- _RECORDS FOR THIS EXERCISE_
◇ ◇ ◇ ◇ ◇

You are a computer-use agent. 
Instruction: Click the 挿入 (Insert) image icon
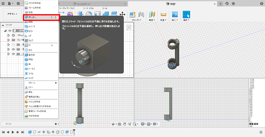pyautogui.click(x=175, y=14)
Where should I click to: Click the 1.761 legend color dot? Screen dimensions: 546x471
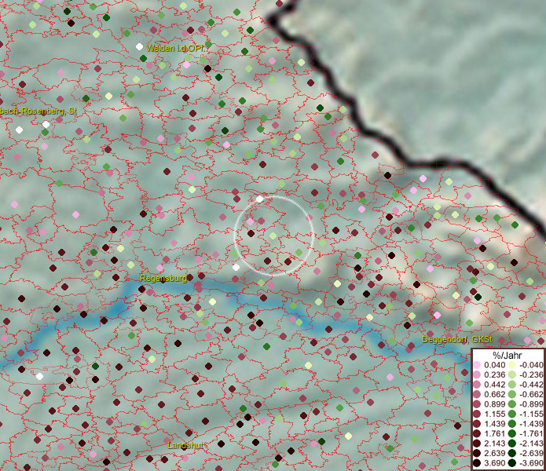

◇ ◇ ◇ ◇ ◇

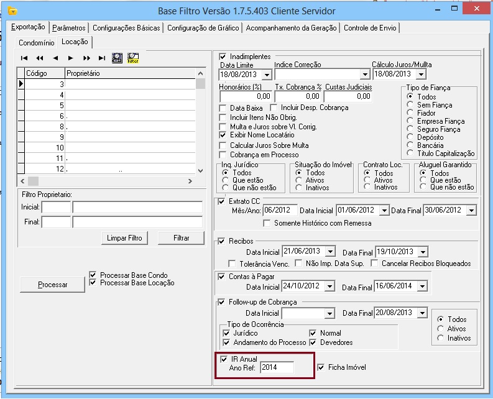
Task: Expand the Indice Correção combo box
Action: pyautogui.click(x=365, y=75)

◇ ◇ ◇ ◇ ◇

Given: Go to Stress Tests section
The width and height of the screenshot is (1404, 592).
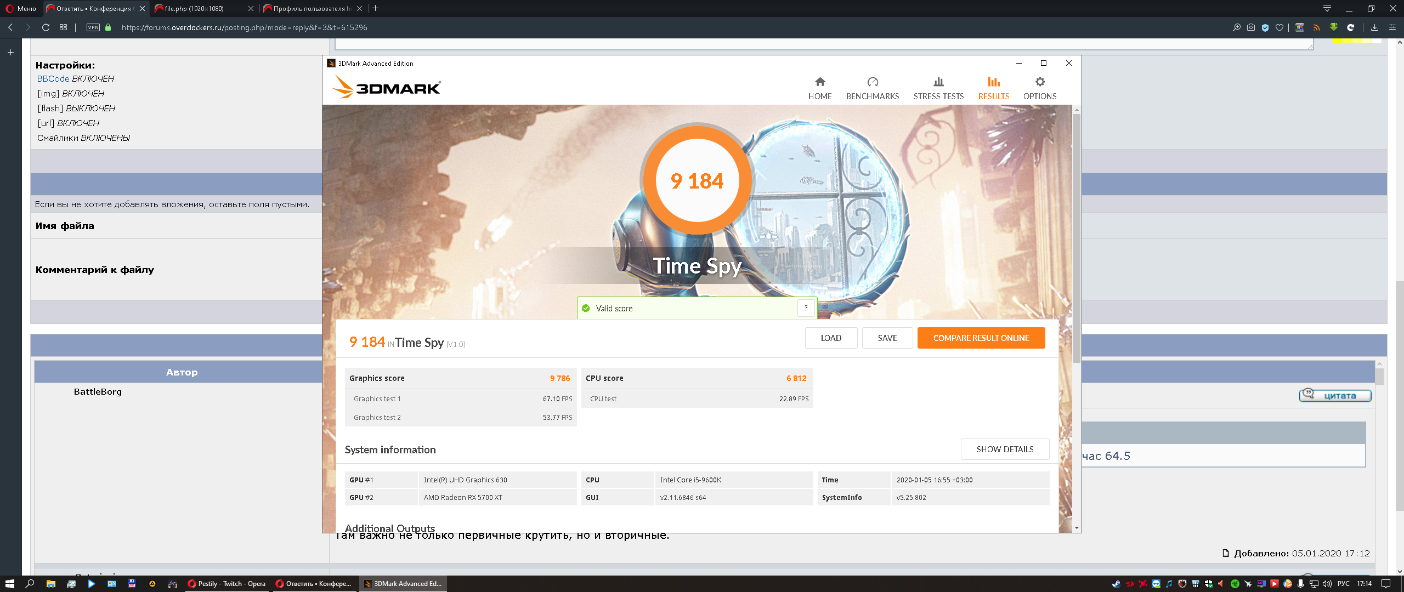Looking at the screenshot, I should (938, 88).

◇ ◇ ◇ ◇ ◇

- _GOAL OF THE EXERCISE_
Reproduce the data beginning at the line containing "You are a computer-use agent." and ending at the line containing "pyautogui.click(x=175, y=14)", keeping every line in that span and increasing each coordinate in the answers by 16. Omit the pictures.

- _FULL RESPONSE_
You are a computer-use agent. 
Instruction: Click the 挿入 (Insert) image icon
pyautogui.click(x=191, y=30)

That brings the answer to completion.